George Washington and Abraham Lincoln were practical, as well as ideal, patriots. The former abjured the otium cum dignitate of a luxurious Virginia plantation for the hardships of the field and the turmoil of a novel political situation, and, as he said to the dissatisfied army at Newburg, he had "grown both gray and blind in his country's service;" while the latter sacrificed upon his country's altar his ease, comfort, the zest and bouquet of his existence, and ultimately his life.

Jefferson Davis, Robert E. Lee and Stonewall Jackson were patriotic; but the country to which their allegiance was due, was bounded by state lines; they were loyal to their states, as they understood it; they were traitors to the rest of their country.

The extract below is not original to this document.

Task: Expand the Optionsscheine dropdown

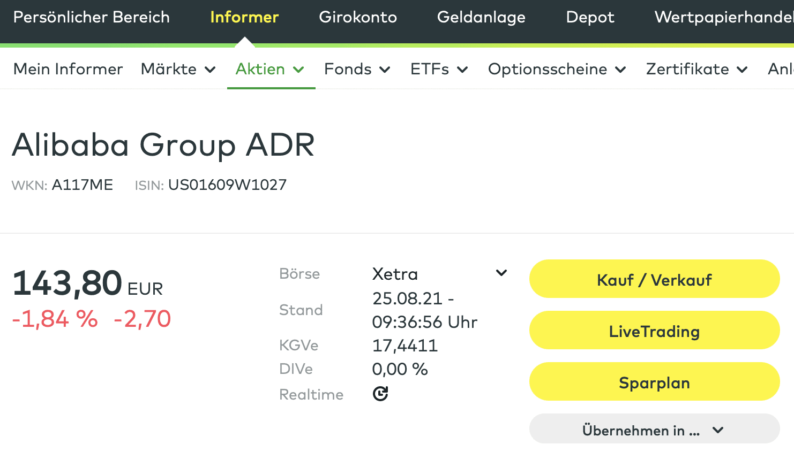Action: tap(556, 68)
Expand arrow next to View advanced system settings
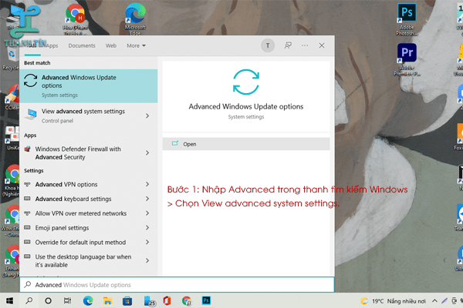The height and width of the screenshot is (308, 463). 147,115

The patriotism of Thomas Jefferson was limited and defined by his Kentucky resolutions; that of John C. Calhoun by the autonomy and selfish interests of South Carolina alone.

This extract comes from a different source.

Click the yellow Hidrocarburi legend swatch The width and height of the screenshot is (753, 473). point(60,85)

In Buchanan's cabinet, Edwin M. Stanton and Joseph Holt were earnest patriots,-the patriotism of the latter remained unsullied; that of the former was subordinated to his more powerful sentiment of bitter prejudice against Lincoln's administration in the dark days of 1861; but when he became part of that administration, his patriotism became dominant again, and he gave his remaining years to the service and weal of his country.

There are "old stagers" in our politics to-day, whose chief solicitude has been to "fatten at the public crib" — to pile up millions for themselves by their "coign of vantage" in politics, in some way-while the country was in dire financial straits.

Jesse D. Bright, while an United States senator from a Northern state, sent a speculator to Jeff. Davis with a recommendation for a new and effective gun for the Rebel army. Clement L. Vallandigham, while in Congress from the North, attempted to provoke a war with England; and I knew government officials who, during the war, drew large salaries, and yet speculated in gold in a way to make them desire their country's discomfiture, in order to line their pockets. One of our Generals was convicted of sacrificing a battle by reason of his prejudice against the commander-in-chief. A disinterested moral philosopher will class all these parties in the same category-they are alike traitors.

Mr. Lincoln's administration was contending in behalf of the government-the autonomy-the establishment the institution, of the nation: Jeff. Davis' administration was a contention on behalf of a specific, narrow object, viz.: the institution of slavery; to this object, all proper concerns of a government had to yield; and, so far from being a republic, as it professed, it became a despotism: and, but for the opposition of some of the state governors, would have degenerated into as implacable and relentless a despotism as that of Russia or Turkey.

Property was seized-citizens conscripted-the "cradle and the grave" were robbed; and, in the language of Jeff. Davis, "it thundered all around." It was simply a propulsion of the force of society against its lawful government, in order to encompass the eternal slavery, of the negro race; it performed except incidentally, no other office or attribute of government.

Against this tendency, Alexander H. Stephens, Joseph E. Brown, Zebulon Vance, James A. Campbell and some

others rebelled; they felt patriotic toward their states; the patriotism of Jeff. Davis and his crew, first for the general government, and second for their several states, was totally submerged, and lost sight of, in their greater prejudice and predilection for the baleful institution of barbarians and of a dark age: that of chattel slavery.

Winfield S. Scott, George H. Thomas and Robert E. Lee were each and all Federal officers, educated and nurtured at the expense, and in the school of, the nation.

The former never wavered in his loyalty the latter two did, and one finally proved recreant and traitorous to the nation whose protege and product he was throughout, albeit he was born and lived as a child in that part of the nation which was known as Virginia.

It is probable that, at any period, during this century, South Carolina would have rejoiced to know that Boston had been destroyed in any way, even by English batteries; its prejudices against the Yankees being greater than its patriotism; it is also probable that William Lloyd Garrison and his followers would have preferred the success of the Rebellion, than to have saved the Union with slavery intact; it is probable, likewise, that the McClellan-Pendleton-Vallandigham crowd would have preferred Rebel success rather than a restored Union without slavery; and these sad reflections result, not from any moral deficiency, but because the prejudice of party and against or in behalf of one institution for which the government had some concern, was greater than the prejudice of patriotism.

In view of these things, how sublime the sentiments of Abraham Lincoln in his letter to Horace Greeley;-how supremely exalted his patriotism-over the threats of those on both sides of the line, for whom that letter was designed.

Jackson and old Buchanan were, probably, equally patriotic at heart; but when it came to patriotism in action, the difference was, that one was a hero and the other a coward.